Prompt:
Repeat, without any change, the entries presented below.

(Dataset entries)
*** Block opens ***

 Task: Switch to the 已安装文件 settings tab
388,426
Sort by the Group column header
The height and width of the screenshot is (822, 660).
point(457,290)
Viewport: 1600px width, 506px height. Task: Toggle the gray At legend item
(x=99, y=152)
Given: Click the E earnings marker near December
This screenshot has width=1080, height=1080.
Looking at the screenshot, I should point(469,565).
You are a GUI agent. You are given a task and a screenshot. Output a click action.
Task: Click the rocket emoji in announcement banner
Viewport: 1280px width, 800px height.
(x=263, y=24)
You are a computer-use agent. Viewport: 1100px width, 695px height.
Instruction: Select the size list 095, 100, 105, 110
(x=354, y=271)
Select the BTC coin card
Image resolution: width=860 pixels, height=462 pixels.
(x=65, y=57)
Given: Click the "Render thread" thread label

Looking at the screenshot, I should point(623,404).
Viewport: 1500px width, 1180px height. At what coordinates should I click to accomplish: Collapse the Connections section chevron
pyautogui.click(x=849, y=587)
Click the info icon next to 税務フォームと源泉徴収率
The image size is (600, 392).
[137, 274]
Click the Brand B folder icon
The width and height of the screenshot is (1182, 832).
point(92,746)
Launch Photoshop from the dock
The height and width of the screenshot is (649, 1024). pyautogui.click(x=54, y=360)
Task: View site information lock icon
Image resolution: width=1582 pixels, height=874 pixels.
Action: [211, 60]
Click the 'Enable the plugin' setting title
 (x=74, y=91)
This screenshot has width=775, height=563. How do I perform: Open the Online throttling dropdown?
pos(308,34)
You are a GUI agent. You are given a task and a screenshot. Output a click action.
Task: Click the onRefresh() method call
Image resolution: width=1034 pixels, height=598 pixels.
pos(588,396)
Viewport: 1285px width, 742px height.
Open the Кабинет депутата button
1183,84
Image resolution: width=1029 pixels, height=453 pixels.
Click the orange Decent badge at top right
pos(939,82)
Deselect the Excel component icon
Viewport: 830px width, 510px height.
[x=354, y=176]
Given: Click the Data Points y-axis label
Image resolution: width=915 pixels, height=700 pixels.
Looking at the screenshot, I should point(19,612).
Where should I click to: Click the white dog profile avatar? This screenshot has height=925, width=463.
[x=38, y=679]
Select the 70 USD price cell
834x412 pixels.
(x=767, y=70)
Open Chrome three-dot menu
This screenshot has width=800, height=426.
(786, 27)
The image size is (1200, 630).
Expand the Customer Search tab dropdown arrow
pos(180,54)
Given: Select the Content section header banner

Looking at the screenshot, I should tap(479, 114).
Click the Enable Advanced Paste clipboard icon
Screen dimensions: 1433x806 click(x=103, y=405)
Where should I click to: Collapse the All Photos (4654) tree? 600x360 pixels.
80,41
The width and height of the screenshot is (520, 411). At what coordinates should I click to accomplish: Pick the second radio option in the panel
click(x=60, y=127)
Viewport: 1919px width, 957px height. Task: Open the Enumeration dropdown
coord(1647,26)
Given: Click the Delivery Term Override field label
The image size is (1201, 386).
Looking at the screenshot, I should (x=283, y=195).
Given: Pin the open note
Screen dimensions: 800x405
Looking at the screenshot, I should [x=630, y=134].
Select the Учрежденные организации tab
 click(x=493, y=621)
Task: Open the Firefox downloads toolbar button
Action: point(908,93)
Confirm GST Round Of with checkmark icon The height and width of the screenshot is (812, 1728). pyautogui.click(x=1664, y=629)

*** Block closes ***

Answer to this task:
 Task: Switch to the 已安装文件 settings tab
388,426
Sort by the Group column header
The height and width of the screenshot is (822, 660).
point(457,290)
Viewport: 1600px width, 506px height. Task: Toggle the gray At legend item
(x=99, y=152)
Given: Click the E earnings marker near December
This screenshot has width=1080, height=1080.
Looking at the screenshot, I should point(469,565).
You are a GUI agent. You are given a task and a screenshot. Output a click action.
Task: Click the rocket emoji in announcement banner
Viewport: 1280px width, 800px height.
(x=263, y=24)
You are a computer-use agent. Viewport: 1100px width, 695px height.
Instruction: Select the size list 095, 100, 105, 110
(x=354, y=271)
Select the BTC coin card
Image resolution: width=860 pixels, height=462 pixels.
(x=65, y=57)
Given: Click the "Render thread" thread label

Looking at the screenshot, I should point(623,404).
Viewport: 1500px width, 1180px height. At what coordinates should I click to accomplish: Collapse the Connections section chevron
pyautogui.click(x=849, y=587)
Click the info icon next to 税務フォームと源泉徴収率
The image size is (600, 392).
[137, 274]
Click the Brand B folder icon
The width and height of the screenshot is (1182, 832).
point(92,746)
Launch Photoshop from the dock
The height and width of the screenshot is (649, 1024). pyautogui.click(x=54, y=360)
Task: View site information lock icon
Image resolution: width=1582 pixels, height=874 pixels.
Action: [211, 60]
Click the 'Enable the plugin' setting title
 (x=74, y=91)
This screenshot has width=775, height=563. How do I perform: Open the Online throttling dropdown?
pos(308,34)
You are a GUI agent. You are given a task and a screenshot. Output a click action.
Task: Click the onRefresh() method call
Image resolution: width=1034 pixels, height=598 pixels.
pos(588,396)
Viewport: 1285px width, 742px height.
Open the Кабинет депутата button
1183,84
Image resolution: width=1029 pixels, height=453 pixels.
Click the orange Decent badge at top right
pos(939,82)
Deselect the Excel component icon
Viewport: 830px width, 510px height.
[x=354, y=176]
Given: Click the Data Points y-axis label
Image resolution: width=915 pixels, height=700 pixels.
Looking at the screenshot, I should point(19,612).
Where should I click to: Click the white dog profile avatar? This screenshot has height=925, width=463.
[x=38, y=679]
Select the 70 USD price cell
834x412 pixels.
(x=767, y=70)
Open Chrome three-dot menu
This screenshot has width=800, height=426.
(786, 27)
The image size is (1200, 630).
Expand the Customer Search tab dropdown arrow
pos(180,54)
Given: Select the Content section header banner

Looking at the screenshot, I should tap(479, 114).
Click the Enable Advanced Paste clipboard icon
Screen dimensions: 1433x806 click(x=103, y=405)
Where should I click to: Collapse the All Photos (4654) tree? 600x360 pixels.
80,41
The width and height of the screenshot is (520, 411). At what coordinates should I click to accomplish: Pick the second radio option in the panel
click(x=60, y=127)
Viewport: 1919px width, 957px height. Task: Open the Enumeration dropdown
coord(1647,26)
Given: Click the Delivery Term Override field label
The image size is (1201, 386).
Looking at the screenshot, I should (x=283, y=195).
Given: Pin the open note
Screen dimensions: 800x405
Looking at the screenshot, I should [x=630, y=134].
Select the Учрежденные организации tab
 click(x=493, y=621)
Task: Open the Firefox downloads toolbar button
Action: point(908,93)
Confirm GST Round Of with checkmark icon The height and width of the screenshot is (812, 1728). pyautogui.click(x=1664, y=629)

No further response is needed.